FIGS. 4a, 4b, and 4c are detail drawings depicting the reversible interengagement of collet fingers with the profile of the sleeve valve element;

FIG. 5 is a side, cross-sectional view of an alternative embodiment for an exemplary production assembly constructed in accordance with the present invention;

FIG. 6A is a side, partial cross-section view of a further alternative embodiment for an exemplary production assembly constructed in accordance with the present invention; and

FIG. 6B is a side, partial cross-section view of a further alternative embodiment for an exemplary production assembly constructed in accordance with the present invention.

FIG. 1 depicts an exemplary wellbore 10 that has been drilled through the earth 12 and into a formation 14 from which it is desired to produce hydrocarbons. The wellbore 10 is cased by metal casing 16, and a number of perforations 18 penetrate the casing 16 to extend into the formation 14 so that production fluids may flow from the formation 14 into the wellbore 10. The wellbore 10 has a late-stage production assembly, generally indicated at 20, disposed therein by a tubing string 22 that extends downwardly from the surface of the wellbore 10 and defines an internal axial flowbore 24 along its length. An annulus 26 is defined between the production assembly 20 and the wellbore casing 16. For the sake of clarity and brevity, descriptions of most threaded connections between tubular elements, elastomeric seals, such as o-rings, and other well-understood techniques are omitted in the description that follows.

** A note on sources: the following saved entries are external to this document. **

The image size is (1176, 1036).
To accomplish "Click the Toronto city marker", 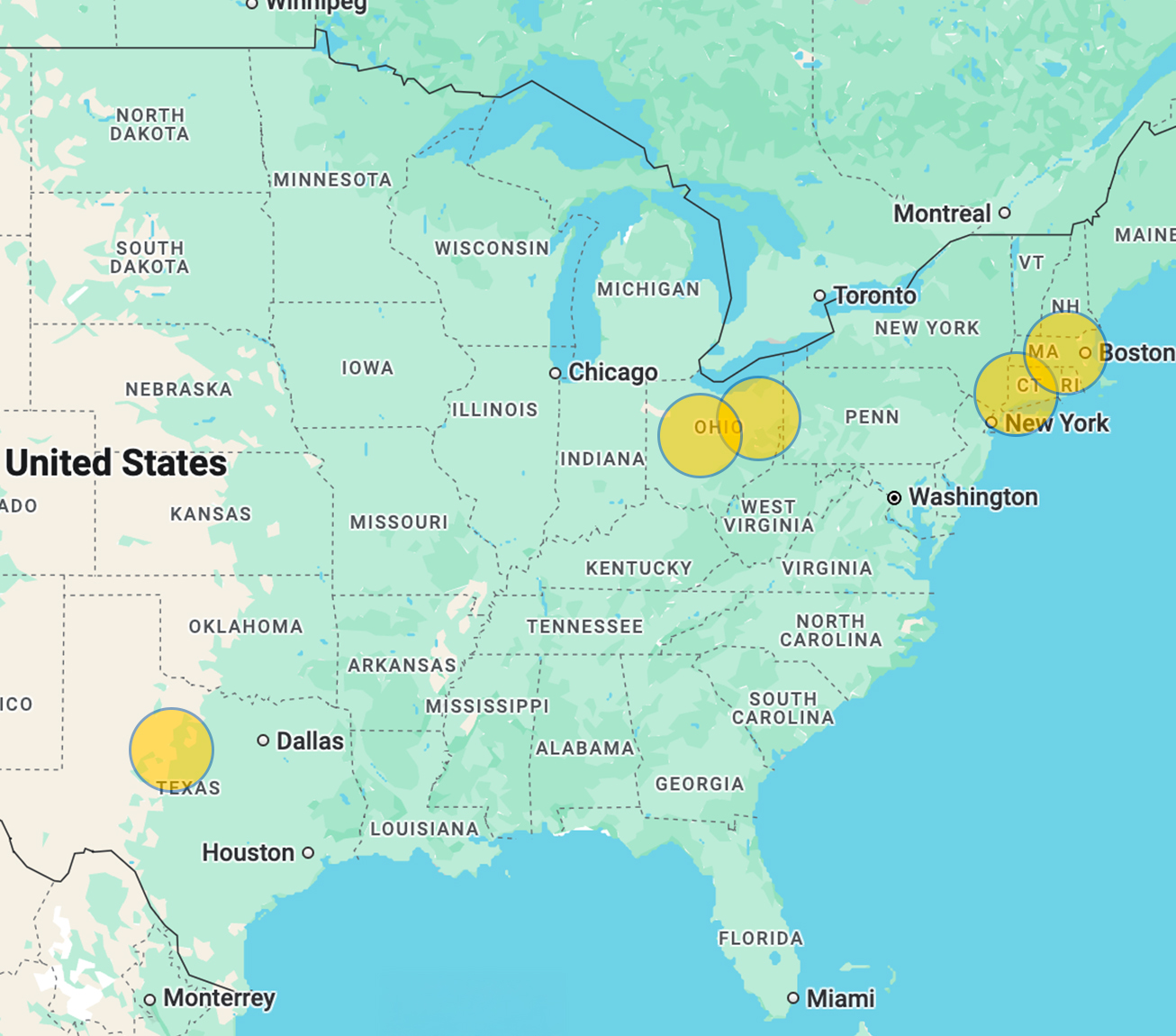I will pos(820,295).
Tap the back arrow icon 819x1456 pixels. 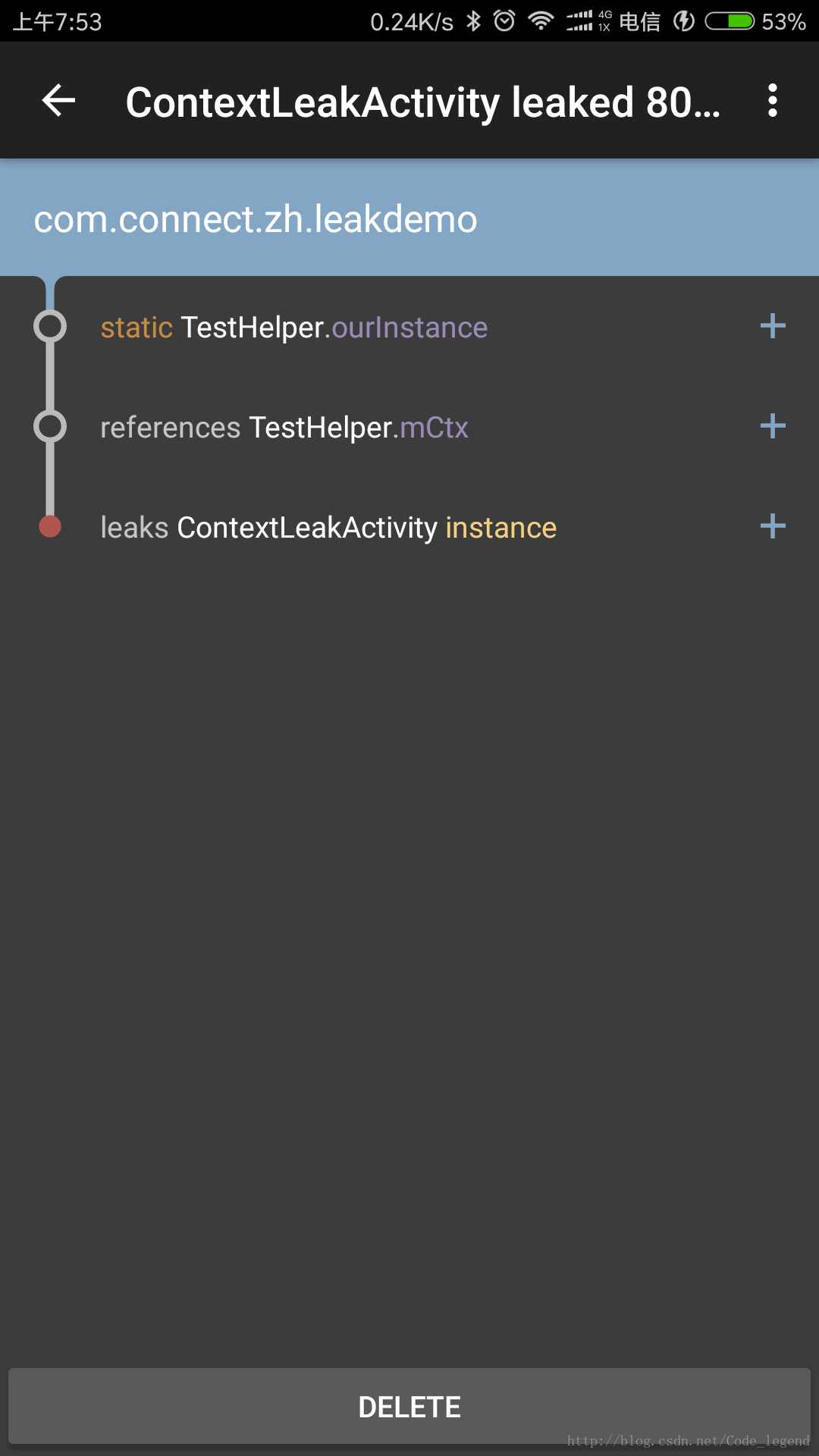click(x=58, y=101)
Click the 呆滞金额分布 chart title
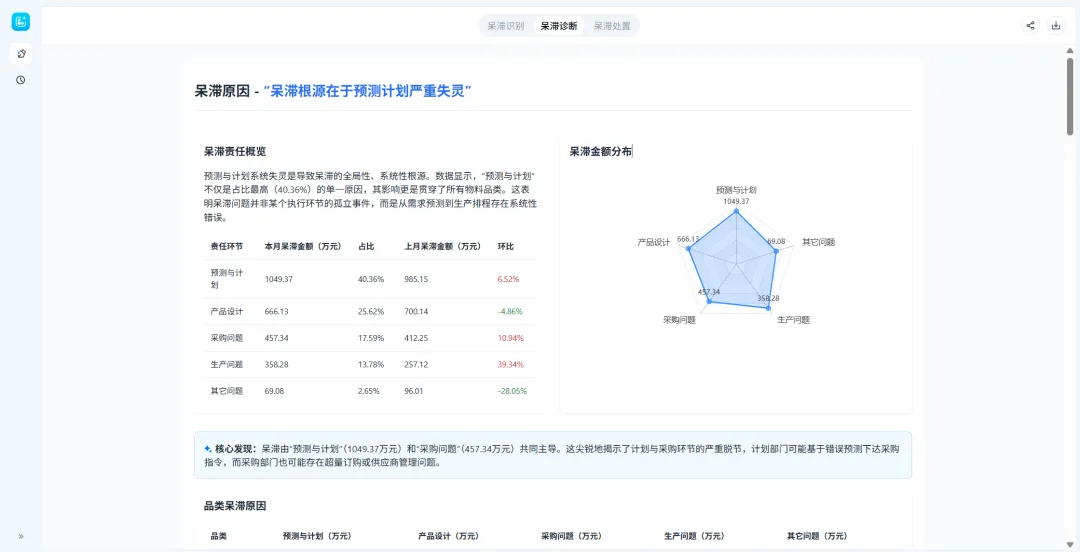This screenshot has height=552, width=1080. coord(600,152)
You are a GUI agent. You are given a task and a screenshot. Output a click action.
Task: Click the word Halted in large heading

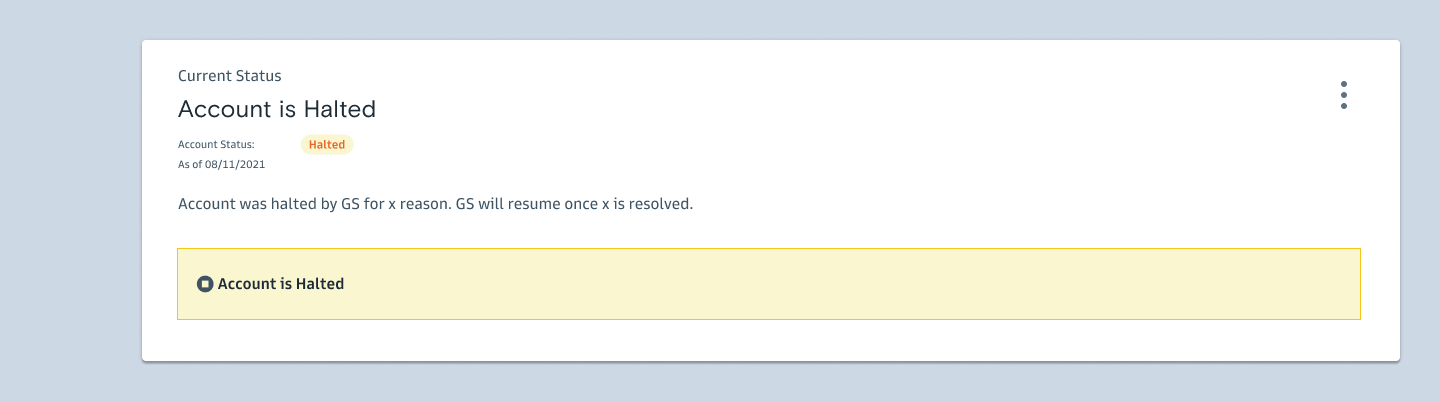click(x=342, y=109)
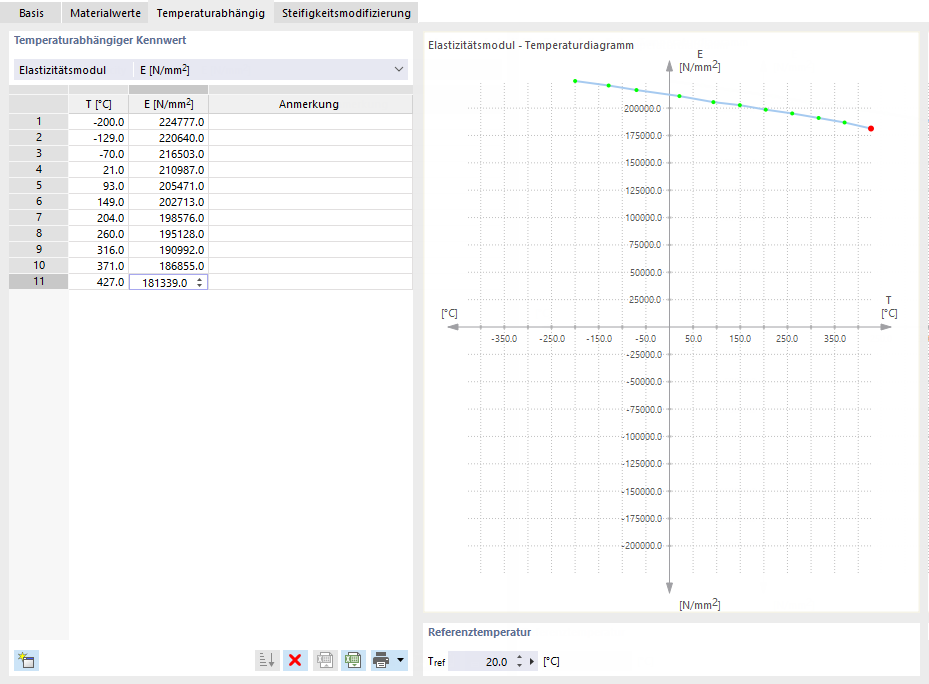Click the Tref 20.0 input field
Image resolution: width=929 pixels, height=684 pixels.
pyautogui.click(x=480, y=661)
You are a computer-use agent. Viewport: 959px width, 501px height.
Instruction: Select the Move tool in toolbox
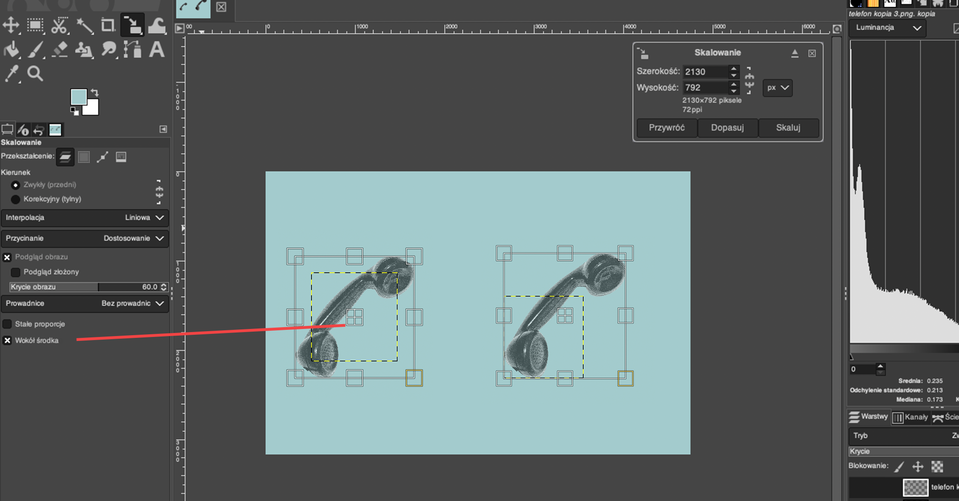point(11,24)
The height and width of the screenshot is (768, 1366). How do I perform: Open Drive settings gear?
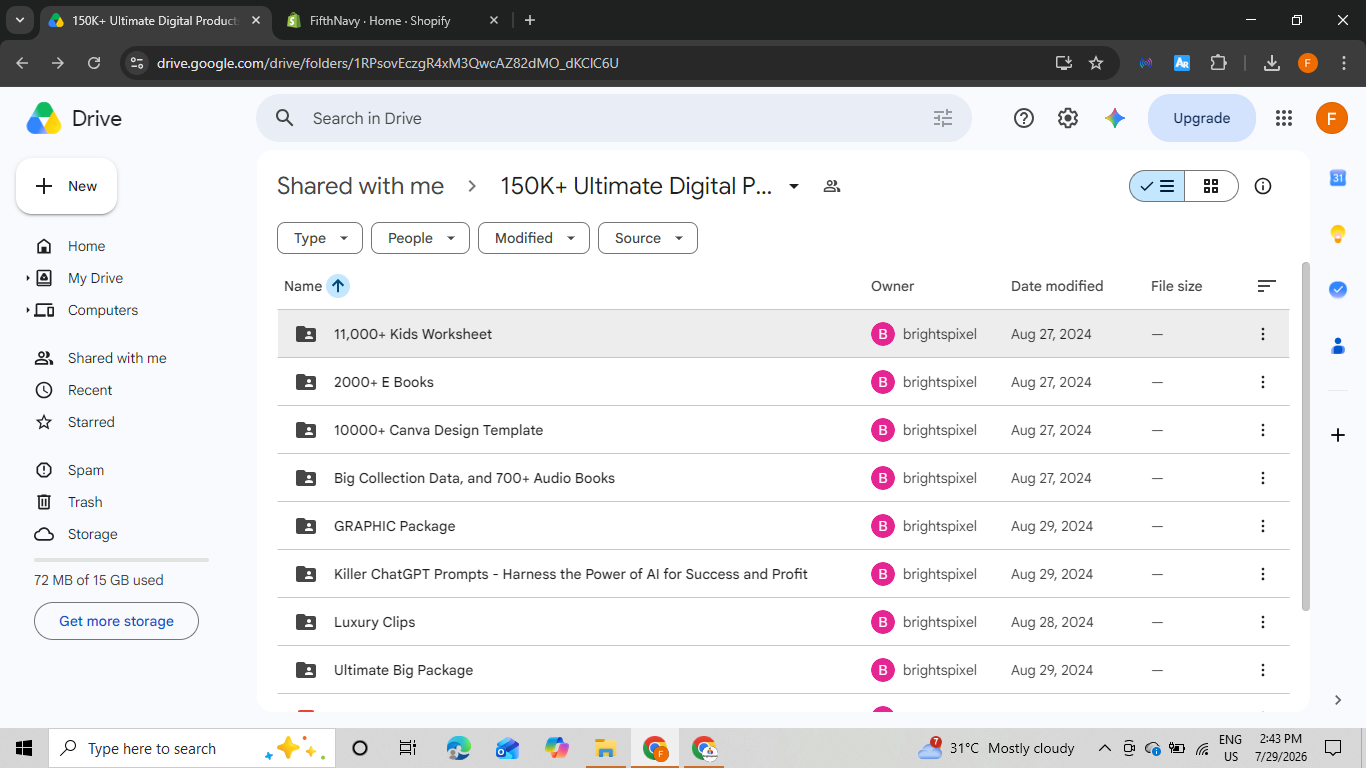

At its upper end, the production assembly 20 includes an artificial lift pump, such as electrical submersible pump 28 that is of a type known in the art for pumping hydrocarbons to the surface of a well. Because the structure and operation of electrical submersible pumps is well known, they will not be described in detail here. It is noted, however, that the pump 28 includes a motor section 30 and an inlet section 32 having lateral fluid flow ports 34 therein. At its lower end, the pump 28 is secured to a ported sub 36 that also contains a plurality of lateral fluid flow ports 38 therein. A power conduit 31 extends from the surface of the well 10 to provide electrical power to the motor section 30. The lower end of the ported sub 36 is affixed to a hydraulic actuation assembly 40, the structure and function of which will be described in detail shortly. Alternatively, the actuation assembly may be electrically driven, for example, by tapping off of the power conduit 31.

The hydraulic actuation assembly 40 is secured at its lower end to a packer assembly 42. It is noted that there is a separable snap-latch connection 43 between the lower end of the hydraulic actuation assembly 40 and the packer assembly 42. The snap-latch connection 43 is of a type known in the art to allow for a snap-in connection to a threaded end piece and reversible release by application of a sufficient tensional load, such as, for example 8,000 to 12,000 lbs. tension. Typically, such connections are provided by a collected end with exterior wickers that are shaped and sized to reversibly reside within the threads of a box-type end joint. An example of a suitable snap-latch connection for this application is that used in the Model E™ Snap-Latch Seal Assembly available commercially from the Baker Oil Tools division of Baker Hughes Incorporated.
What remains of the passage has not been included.